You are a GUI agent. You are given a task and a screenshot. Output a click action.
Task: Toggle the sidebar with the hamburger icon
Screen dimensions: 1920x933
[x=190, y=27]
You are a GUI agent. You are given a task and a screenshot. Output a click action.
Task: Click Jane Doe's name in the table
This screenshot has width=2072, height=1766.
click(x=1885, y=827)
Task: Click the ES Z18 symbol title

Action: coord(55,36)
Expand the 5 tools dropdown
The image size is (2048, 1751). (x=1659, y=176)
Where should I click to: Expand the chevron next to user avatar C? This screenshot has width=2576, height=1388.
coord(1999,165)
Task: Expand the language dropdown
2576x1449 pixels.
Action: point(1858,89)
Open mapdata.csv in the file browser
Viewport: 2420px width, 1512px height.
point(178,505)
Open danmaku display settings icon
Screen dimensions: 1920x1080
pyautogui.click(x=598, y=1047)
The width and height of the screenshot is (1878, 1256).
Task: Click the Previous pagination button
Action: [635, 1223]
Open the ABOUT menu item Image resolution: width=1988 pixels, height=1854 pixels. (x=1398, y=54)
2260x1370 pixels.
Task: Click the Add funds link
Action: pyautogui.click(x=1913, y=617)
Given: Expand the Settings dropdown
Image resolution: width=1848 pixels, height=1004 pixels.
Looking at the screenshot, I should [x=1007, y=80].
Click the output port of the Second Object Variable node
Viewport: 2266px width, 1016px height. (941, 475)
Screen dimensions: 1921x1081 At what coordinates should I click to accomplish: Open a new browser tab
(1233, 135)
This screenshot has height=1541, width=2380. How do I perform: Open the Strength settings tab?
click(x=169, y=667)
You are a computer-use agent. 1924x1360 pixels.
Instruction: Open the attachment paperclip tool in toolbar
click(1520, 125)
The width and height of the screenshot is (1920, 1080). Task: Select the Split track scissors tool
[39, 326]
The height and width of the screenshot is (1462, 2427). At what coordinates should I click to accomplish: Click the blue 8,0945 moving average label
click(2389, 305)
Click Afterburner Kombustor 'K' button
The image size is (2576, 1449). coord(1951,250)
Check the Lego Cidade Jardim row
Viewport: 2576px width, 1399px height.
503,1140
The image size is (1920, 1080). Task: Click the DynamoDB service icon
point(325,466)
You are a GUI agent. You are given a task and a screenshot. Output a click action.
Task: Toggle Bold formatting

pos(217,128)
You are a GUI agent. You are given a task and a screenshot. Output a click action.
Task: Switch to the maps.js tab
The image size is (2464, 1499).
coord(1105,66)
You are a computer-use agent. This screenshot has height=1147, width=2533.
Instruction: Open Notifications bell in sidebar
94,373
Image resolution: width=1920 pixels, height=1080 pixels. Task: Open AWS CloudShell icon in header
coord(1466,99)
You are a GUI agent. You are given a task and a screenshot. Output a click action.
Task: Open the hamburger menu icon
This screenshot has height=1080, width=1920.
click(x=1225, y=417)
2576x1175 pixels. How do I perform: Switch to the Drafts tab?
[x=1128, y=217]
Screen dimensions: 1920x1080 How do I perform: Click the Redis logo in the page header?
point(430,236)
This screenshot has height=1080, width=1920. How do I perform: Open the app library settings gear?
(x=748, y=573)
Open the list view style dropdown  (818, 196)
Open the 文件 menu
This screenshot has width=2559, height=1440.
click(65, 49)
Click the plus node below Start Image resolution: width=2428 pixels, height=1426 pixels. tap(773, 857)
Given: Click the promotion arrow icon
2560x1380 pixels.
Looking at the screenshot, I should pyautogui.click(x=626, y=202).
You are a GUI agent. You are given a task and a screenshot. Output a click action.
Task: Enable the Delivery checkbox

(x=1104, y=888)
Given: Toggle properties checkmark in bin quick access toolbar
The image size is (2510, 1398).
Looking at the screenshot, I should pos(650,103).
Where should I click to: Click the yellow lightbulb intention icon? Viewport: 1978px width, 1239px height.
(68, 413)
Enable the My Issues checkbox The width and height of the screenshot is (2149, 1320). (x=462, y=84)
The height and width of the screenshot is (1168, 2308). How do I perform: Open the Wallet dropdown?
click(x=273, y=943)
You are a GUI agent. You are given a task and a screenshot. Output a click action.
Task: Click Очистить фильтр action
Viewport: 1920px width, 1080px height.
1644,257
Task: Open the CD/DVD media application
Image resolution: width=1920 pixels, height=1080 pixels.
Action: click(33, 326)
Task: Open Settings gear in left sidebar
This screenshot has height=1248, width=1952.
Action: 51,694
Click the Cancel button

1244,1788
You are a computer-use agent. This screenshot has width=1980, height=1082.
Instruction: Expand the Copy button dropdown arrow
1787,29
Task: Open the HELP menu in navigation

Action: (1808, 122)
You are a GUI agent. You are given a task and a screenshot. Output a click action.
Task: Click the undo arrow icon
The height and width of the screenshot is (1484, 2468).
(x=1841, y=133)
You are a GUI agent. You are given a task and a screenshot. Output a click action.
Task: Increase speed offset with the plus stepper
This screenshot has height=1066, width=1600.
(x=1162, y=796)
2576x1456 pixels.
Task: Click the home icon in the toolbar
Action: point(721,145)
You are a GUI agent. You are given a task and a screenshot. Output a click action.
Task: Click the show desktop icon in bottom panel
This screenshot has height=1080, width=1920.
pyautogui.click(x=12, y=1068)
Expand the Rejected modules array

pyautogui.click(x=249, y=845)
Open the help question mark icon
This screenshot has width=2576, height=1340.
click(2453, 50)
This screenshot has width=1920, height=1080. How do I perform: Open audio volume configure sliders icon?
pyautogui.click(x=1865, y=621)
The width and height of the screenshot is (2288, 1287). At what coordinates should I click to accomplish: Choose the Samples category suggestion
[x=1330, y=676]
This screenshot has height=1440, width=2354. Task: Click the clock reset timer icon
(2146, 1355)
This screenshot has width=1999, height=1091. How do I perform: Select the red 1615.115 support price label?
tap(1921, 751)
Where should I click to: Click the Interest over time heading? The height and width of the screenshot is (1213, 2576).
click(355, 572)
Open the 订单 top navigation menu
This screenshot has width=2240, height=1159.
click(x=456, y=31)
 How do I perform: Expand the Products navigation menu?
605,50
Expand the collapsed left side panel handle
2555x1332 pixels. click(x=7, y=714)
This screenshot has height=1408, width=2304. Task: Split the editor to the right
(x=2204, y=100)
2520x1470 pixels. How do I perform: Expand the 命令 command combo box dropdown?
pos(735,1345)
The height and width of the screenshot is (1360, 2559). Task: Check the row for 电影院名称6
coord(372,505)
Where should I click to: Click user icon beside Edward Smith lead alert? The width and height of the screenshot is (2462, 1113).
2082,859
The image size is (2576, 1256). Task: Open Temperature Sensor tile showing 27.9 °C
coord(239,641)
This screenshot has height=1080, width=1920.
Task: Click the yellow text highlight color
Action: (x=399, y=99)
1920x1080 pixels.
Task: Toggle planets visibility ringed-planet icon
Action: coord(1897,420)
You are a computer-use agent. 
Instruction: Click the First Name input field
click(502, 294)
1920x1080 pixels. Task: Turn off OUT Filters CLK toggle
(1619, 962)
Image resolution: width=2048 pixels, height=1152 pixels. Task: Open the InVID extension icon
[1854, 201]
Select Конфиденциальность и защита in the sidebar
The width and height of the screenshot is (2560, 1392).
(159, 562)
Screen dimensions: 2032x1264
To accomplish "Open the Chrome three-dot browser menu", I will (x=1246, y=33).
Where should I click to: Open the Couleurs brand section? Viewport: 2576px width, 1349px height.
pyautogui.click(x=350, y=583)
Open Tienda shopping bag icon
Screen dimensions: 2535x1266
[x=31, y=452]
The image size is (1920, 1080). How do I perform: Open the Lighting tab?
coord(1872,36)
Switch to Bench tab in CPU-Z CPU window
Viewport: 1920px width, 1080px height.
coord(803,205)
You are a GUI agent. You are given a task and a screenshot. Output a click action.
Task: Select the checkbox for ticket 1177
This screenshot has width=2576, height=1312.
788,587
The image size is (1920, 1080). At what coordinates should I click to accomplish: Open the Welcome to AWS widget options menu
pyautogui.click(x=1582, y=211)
════
INSTRUCTIONS FOR THE TASK ▸ Where the string "computer" shows up in the listing above, copy the line that holds it.

RESPONSE AREA ▸
You are a computer-use agent. 1924x1360 pixels.
You are a computer-use agent. This screenshot has height=1147, width=2533.
You are a computer-use agent. This screenshot has width=1980, height=1082.
You are a computer-use agent. 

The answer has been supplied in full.